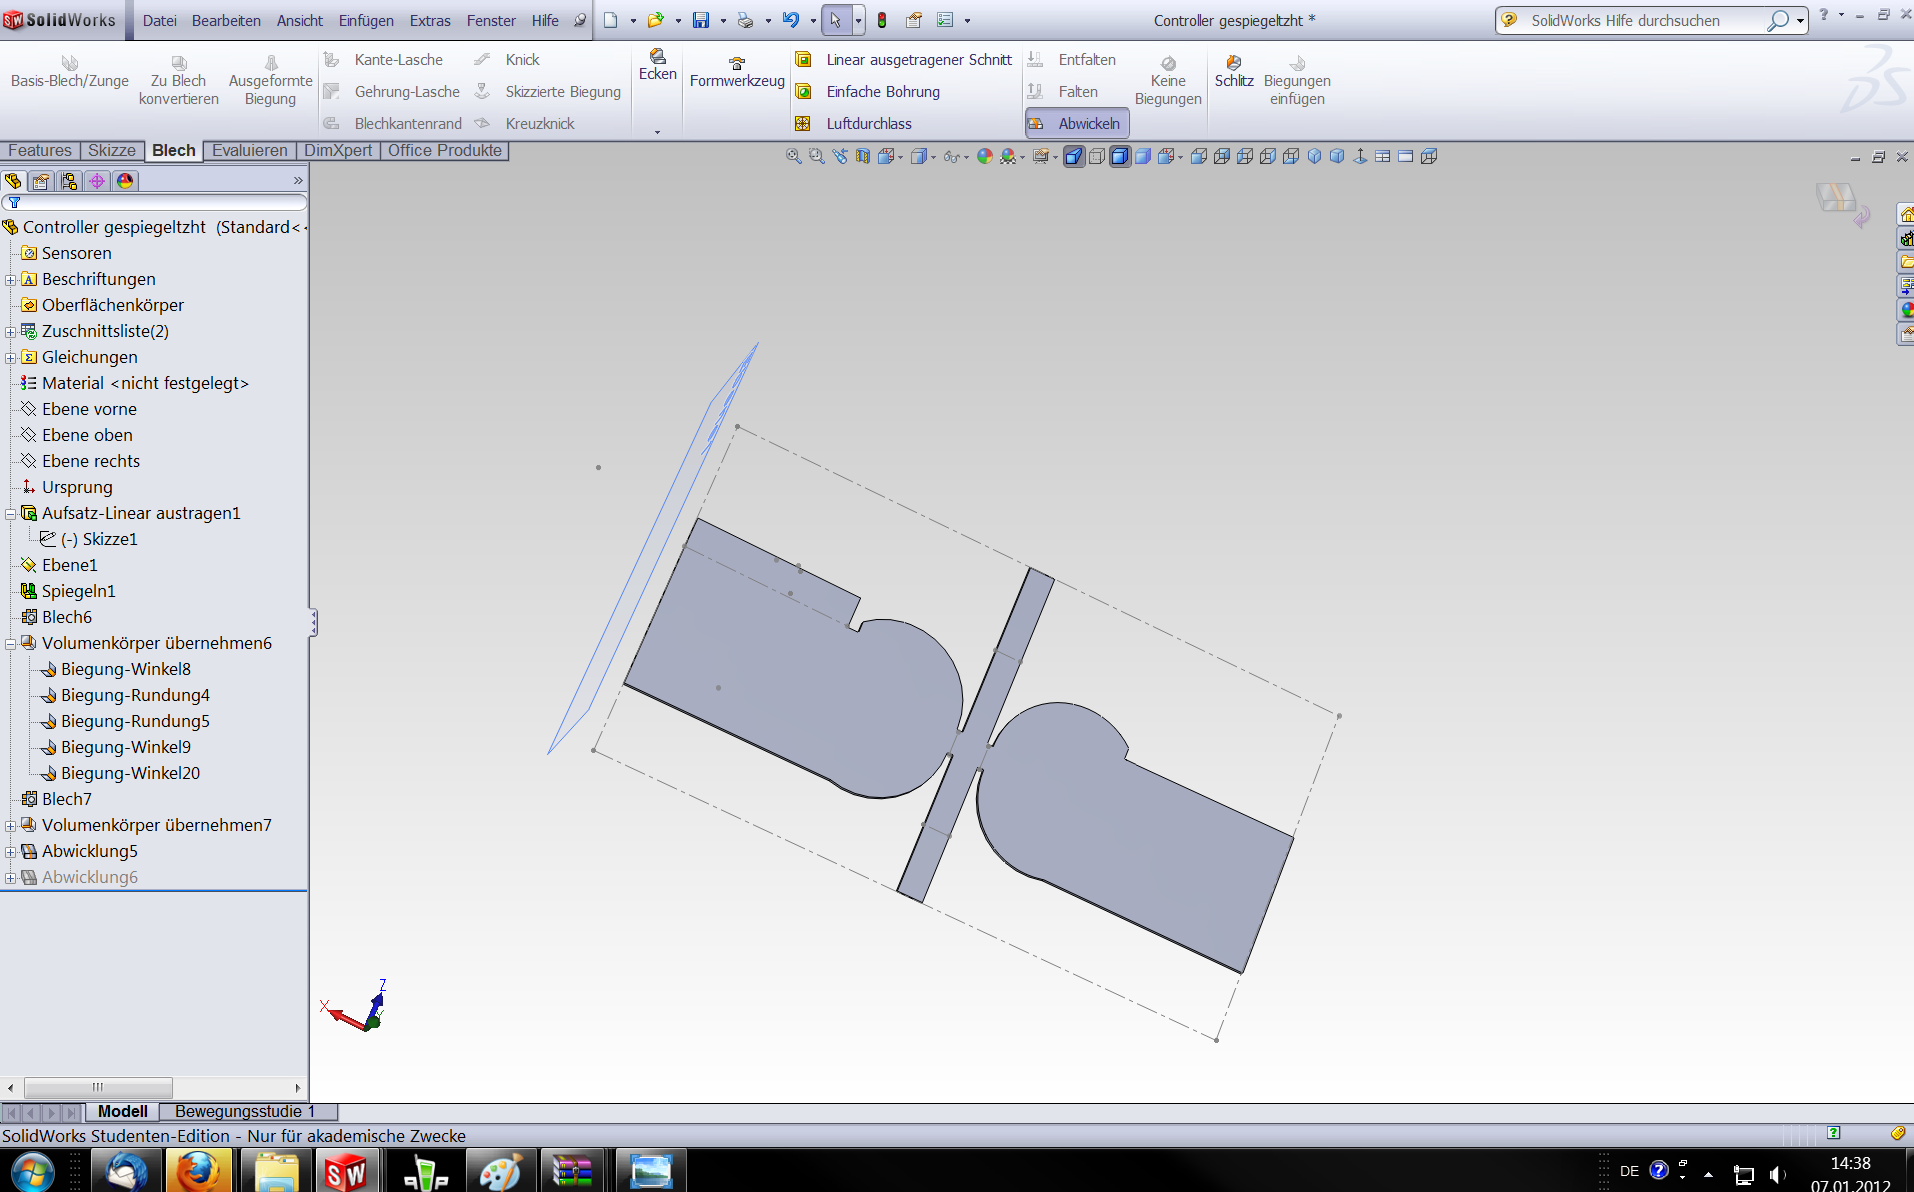Screen dimensions: 1914x1192
Task: Click the Edit Appearance color ball
Action: click(x=984, y=156)

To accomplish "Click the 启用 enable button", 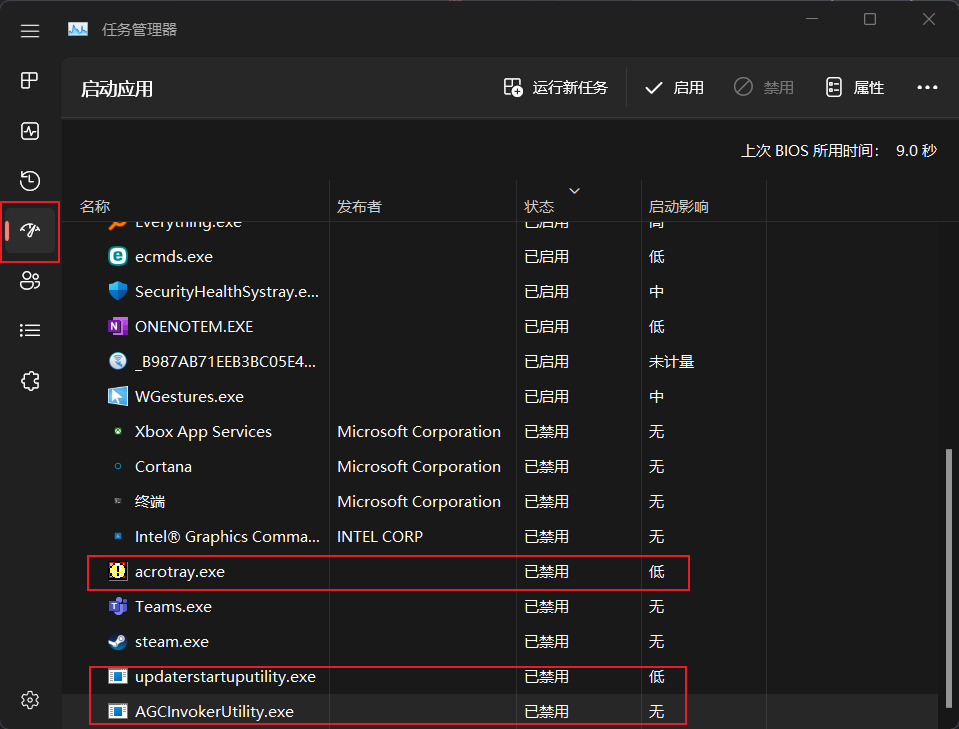I will tap(675, 87).
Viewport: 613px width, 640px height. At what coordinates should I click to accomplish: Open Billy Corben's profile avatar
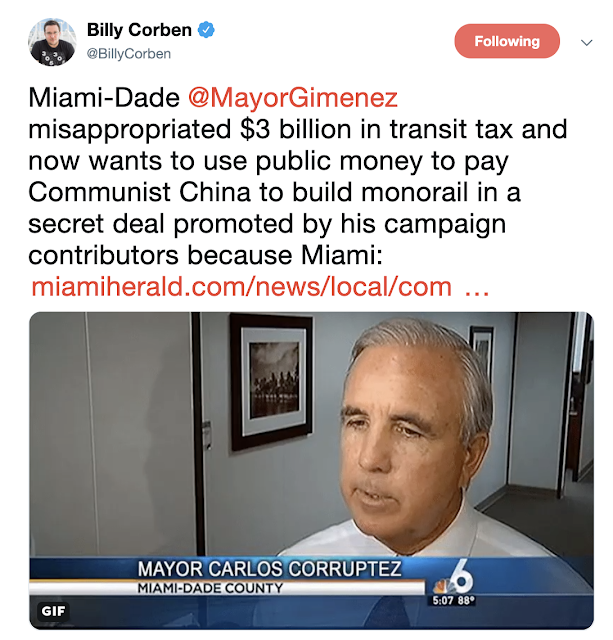point(52,42)
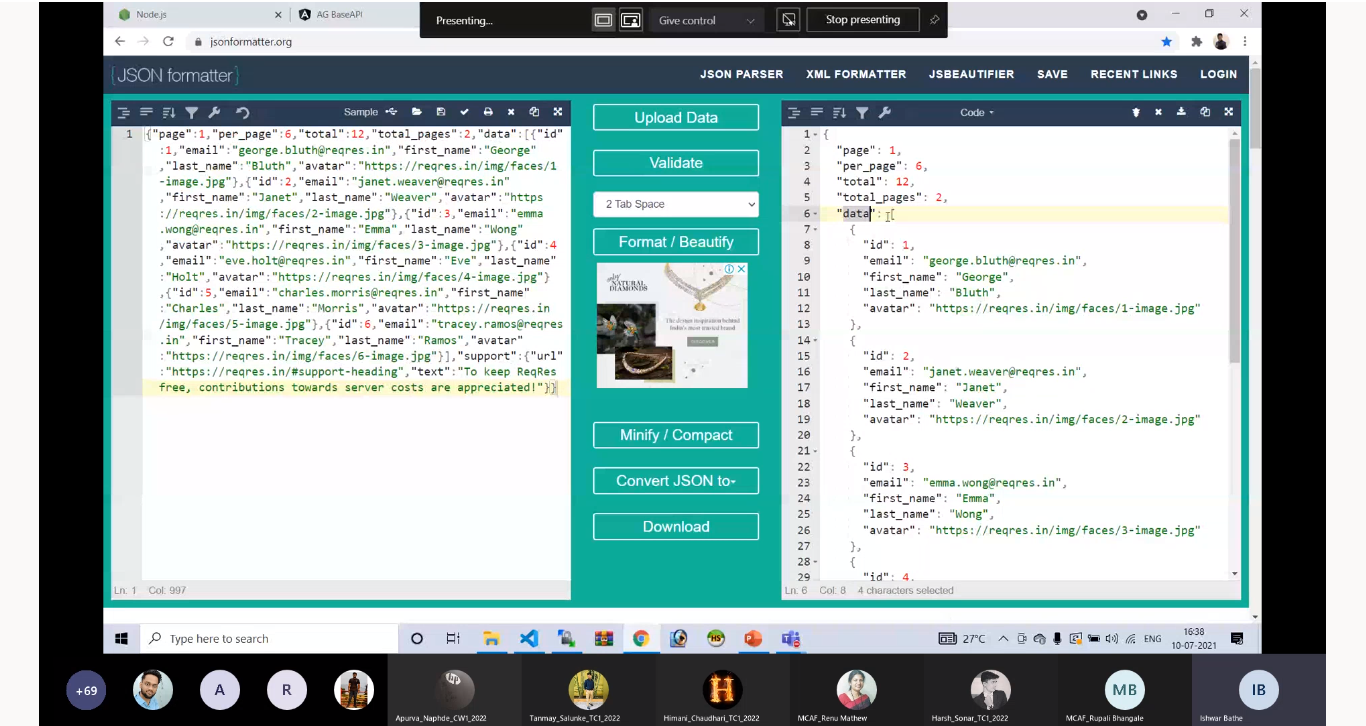Open the 2 Tab Space dropdown
Image resolution: width=1366 pixels, height=726 pixels.
pyautogui.click(x=676, y=204)
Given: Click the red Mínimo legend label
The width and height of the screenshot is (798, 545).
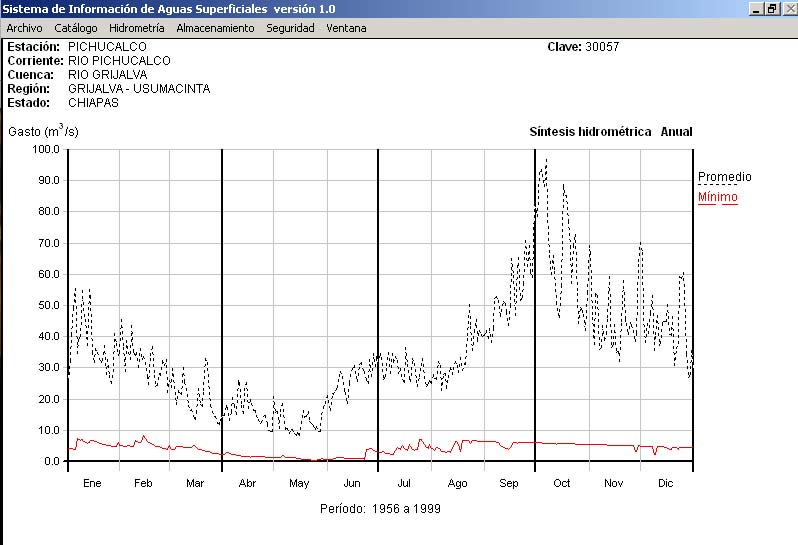Looking at the screenshot, I should click(717, 197).
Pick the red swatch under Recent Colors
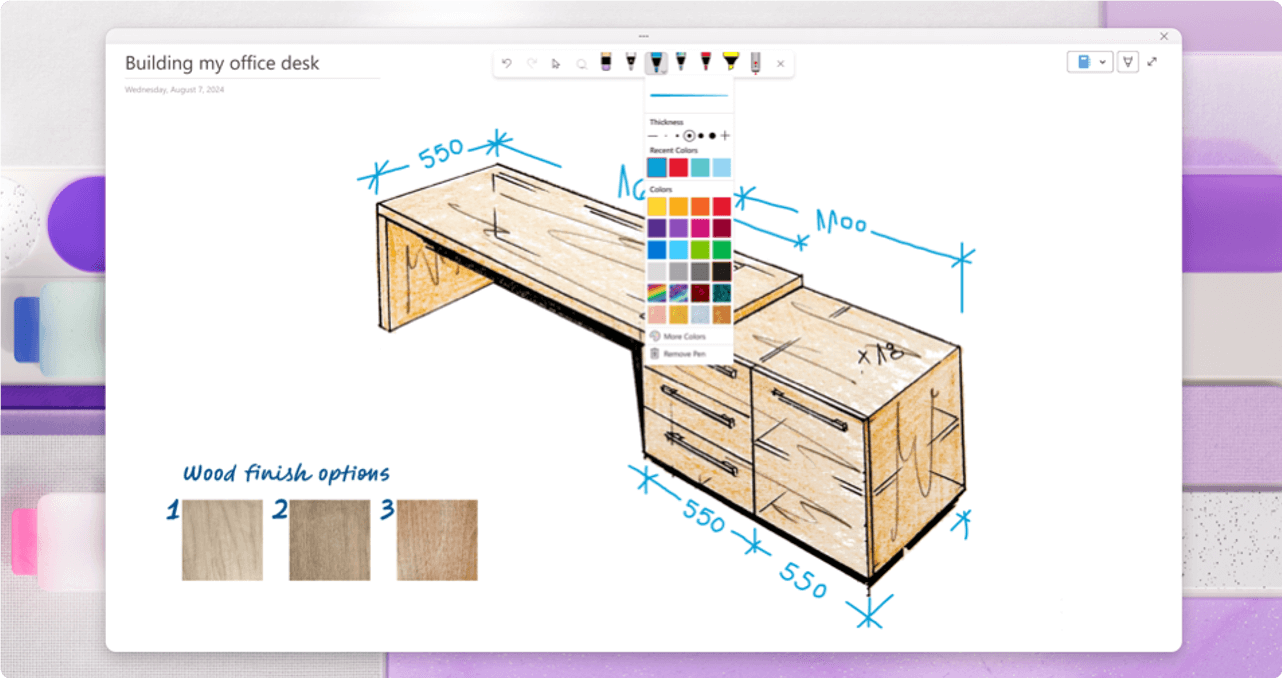 (x=678, y=168)
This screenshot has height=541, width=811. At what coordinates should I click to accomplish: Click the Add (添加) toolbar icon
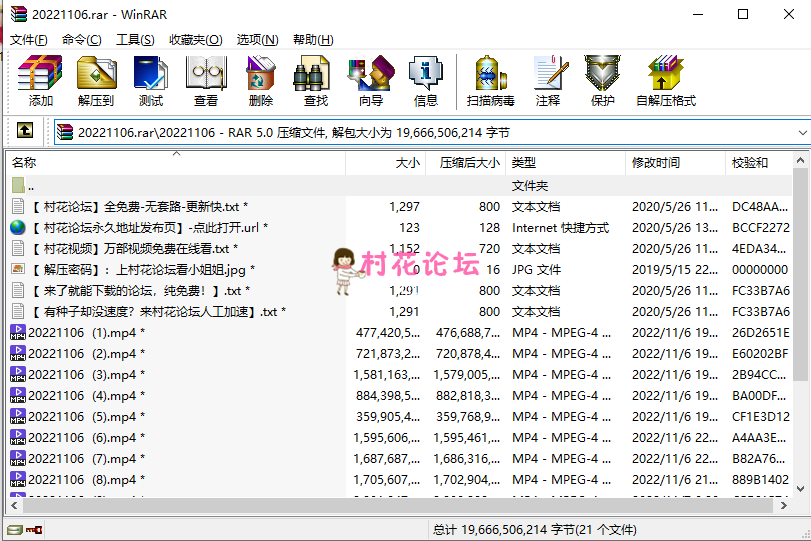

AIM OF THE EXERCISE → For this exercise, the lines from the one containing "Viewport: 613px width, 640px" through the last line of the entries above are to be output exactly, both included, and pictures are skipped.

COMPLETED TASK →
Viewport: 613px width, 640px height. At what coordinates should I click to accomplish: Open Billy Corben's profile avatar
point(52,42)
Open the 2 Tab Space dropdown
Image resolution: width=1366 pixels, height=726 pixels.
pyautogui.click(x=676, y=204)
Given: Click the red Mínimo legend label
The width and height of the screenshot is (798, 545).
Looking at the screenshot, I should click(717, 197).
Pick the red swatch under Recent Colors
 (x=678, y=168)
This screenshot has height=541, width=811. At what coordinates should I click to accomplish: Click the Add (添加) toolbar icon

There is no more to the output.